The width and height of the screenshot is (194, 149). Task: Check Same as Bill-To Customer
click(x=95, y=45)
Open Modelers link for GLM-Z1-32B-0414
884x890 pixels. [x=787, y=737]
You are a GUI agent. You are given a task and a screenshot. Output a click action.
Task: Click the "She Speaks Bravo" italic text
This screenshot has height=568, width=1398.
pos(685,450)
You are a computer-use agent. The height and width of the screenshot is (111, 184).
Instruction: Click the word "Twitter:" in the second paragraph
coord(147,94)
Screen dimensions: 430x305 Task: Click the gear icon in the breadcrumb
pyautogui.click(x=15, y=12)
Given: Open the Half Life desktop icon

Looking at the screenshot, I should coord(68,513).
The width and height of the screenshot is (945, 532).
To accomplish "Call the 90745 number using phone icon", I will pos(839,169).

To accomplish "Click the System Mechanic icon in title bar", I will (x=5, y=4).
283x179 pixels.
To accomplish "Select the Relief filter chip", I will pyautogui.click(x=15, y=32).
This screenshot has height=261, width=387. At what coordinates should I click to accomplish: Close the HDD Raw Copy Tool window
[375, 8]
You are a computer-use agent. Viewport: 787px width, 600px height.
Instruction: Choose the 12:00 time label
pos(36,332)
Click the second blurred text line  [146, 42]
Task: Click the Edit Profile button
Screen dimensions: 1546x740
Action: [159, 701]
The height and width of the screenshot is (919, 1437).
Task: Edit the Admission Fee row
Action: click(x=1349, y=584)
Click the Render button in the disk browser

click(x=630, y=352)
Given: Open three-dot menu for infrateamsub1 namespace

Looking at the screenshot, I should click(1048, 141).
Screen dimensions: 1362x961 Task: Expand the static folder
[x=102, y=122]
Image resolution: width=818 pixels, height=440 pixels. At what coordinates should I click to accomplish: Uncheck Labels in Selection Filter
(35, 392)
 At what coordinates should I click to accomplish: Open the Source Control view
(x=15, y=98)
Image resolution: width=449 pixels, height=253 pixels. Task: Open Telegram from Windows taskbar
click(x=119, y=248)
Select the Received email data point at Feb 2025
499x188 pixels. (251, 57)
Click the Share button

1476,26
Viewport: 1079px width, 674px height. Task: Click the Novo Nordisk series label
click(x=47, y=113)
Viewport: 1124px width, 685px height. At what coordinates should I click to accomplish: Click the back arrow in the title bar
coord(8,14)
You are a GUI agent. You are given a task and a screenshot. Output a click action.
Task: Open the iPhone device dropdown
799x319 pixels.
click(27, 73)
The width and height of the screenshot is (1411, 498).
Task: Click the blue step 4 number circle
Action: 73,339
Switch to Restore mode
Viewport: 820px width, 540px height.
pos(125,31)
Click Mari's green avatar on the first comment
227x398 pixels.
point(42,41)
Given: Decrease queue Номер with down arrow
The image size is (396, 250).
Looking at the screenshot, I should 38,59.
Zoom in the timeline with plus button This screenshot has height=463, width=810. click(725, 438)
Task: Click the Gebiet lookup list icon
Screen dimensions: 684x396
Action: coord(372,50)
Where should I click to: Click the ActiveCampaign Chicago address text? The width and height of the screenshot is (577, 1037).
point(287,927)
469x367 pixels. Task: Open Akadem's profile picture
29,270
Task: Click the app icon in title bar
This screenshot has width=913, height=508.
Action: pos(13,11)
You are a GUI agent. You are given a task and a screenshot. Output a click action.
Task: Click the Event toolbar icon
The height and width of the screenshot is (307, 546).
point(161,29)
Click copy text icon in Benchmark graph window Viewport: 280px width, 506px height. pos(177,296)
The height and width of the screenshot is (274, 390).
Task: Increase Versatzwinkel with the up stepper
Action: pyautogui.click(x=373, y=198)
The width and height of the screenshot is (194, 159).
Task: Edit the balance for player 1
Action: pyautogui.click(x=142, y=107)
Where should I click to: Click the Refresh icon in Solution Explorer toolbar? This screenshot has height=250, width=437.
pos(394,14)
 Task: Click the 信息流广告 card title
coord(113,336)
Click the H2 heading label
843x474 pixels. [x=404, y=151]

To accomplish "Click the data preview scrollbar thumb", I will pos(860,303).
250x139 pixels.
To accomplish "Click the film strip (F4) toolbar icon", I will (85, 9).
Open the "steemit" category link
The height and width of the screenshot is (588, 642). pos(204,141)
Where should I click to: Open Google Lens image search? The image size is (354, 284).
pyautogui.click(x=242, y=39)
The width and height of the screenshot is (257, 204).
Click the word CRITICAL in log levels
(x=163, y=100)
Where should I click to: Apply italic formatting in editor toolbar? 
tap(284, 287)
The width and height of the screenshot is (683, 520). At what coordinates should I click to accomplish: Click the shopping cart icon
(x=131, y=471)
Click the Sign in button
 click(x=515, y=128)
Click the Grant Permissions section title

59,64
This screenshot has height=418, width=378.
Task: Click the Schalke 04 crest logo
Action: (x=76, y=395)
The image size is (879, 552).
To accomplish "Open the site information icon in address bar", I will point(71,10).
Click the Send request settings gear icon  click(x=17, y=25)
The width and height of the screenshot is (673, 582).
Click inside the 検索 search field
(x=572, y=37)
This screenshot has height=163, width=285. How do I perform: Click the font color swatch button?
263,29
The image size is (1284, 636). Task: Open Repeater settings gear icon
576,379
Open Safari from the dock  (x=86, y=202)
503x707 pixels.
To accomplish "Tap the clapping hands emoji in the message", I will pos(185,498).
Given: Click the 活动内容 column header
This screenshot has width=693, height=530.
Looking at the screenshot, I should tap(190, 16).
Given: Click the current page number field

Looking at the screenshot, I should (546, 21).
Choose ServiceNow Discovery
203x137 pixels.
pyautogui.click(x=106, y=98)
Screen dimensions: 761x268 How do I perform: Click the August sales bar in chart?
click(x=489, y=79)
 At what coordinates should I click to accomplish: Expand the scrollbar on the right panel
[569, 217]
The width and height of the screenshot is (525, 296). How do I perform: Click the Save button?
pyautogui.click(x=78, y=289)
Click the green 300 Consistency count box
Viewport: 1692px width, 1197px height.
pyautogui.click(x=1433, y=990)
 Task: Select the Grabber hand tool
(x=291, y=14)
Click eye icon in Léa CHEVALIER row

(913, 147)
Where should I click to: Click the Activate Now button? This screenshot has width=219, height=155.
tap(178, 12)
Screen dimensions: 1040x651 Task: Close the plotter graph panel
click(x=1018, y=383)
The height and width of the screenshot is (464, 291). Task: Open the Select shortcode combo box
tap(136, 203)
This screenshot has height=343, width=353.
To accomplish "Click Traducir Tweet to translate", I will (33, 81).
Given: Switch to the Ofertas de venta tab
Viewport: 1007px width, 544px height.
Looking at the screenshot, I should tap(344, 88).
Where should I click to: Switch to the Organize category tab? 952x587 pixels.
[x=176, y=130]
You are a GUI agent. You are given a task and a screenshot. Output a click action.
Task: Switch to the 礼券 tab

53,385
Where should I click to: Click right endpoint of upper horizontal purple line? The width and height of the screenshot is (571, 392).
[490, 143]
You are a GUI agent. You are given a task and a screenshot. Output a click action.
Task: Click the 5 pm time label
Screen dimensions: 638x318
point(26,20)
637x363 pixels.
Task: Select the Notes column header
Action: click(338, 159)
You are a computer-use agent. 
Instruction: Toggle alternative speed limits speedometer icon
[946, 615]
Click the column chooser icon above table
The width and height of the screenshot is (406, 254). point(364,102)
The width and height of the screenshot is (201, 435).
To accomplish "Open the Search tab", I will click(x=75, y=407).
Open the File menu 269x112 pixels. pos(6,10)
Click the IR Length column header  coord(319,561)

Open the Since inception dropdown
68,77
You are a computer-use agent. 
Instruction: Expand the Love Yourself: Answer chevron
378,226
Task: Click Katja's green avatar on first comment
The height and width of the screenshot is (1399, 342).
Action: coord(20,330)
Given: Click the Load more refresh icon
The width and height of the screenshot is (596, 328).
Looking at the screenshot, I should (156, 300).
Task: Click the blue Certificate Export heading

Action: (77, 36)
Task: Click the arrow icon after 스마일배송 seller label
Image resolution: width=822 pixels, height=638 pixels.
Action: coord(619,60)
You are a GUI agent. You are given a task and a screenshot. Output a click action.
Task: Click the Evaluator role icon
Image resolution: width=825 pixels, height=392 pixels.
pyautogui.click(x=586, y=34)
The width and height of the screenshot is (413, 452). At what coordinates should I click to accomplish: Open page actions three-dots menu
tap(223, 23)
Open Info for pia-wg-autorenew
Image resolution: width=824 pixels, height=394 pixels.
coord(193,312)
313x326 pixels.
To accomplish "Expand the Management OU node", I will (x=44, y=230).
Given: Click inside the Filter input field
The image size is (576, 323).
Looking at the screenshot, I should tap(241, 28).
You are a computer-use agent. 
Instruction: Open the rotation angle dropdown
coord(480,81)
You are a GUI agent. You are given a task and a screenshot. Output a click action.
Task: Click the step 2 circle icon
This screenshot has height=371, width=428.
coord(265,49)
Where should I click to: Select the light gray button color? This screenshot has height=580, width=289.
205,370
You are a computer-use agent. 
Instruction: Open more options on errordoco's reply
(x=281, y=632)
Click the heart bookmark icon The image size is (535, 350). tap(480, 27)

※ ※ ※

◆ WHAT IS NEEDED
When the word "will" appears in a line of the listing, pull that line out.

◆ WRITTEN RESPONSE
To accomplish "Call the 90745 number using phone icon", I will pos(839,169).
To accomplish "Click the System Mechanic icon in title bar", I will (x=5, y=4).
To accomplish "Select the Relief filter chip", I will pyautogui.click(x=15, y=32).
To accomplish "Click the data preview scrollbar thumb", I will pos(860,303).
To accomplish "Click the film strip (F4) toolbar icon", I will (85, 9).
To accomplish "Open the site information icon in address bar", I will point(71,10).
To accomplish "Tap the clapping hands emoji in the message", I will pos(185,498).
To accomplish "Click Traducir Tweet to translate", I will (33, 81).
To accomplish "Open the Search tab", I will click(x=75, y=407).
To accomplish "Expand the Management OU node", I will (x=44, y=230).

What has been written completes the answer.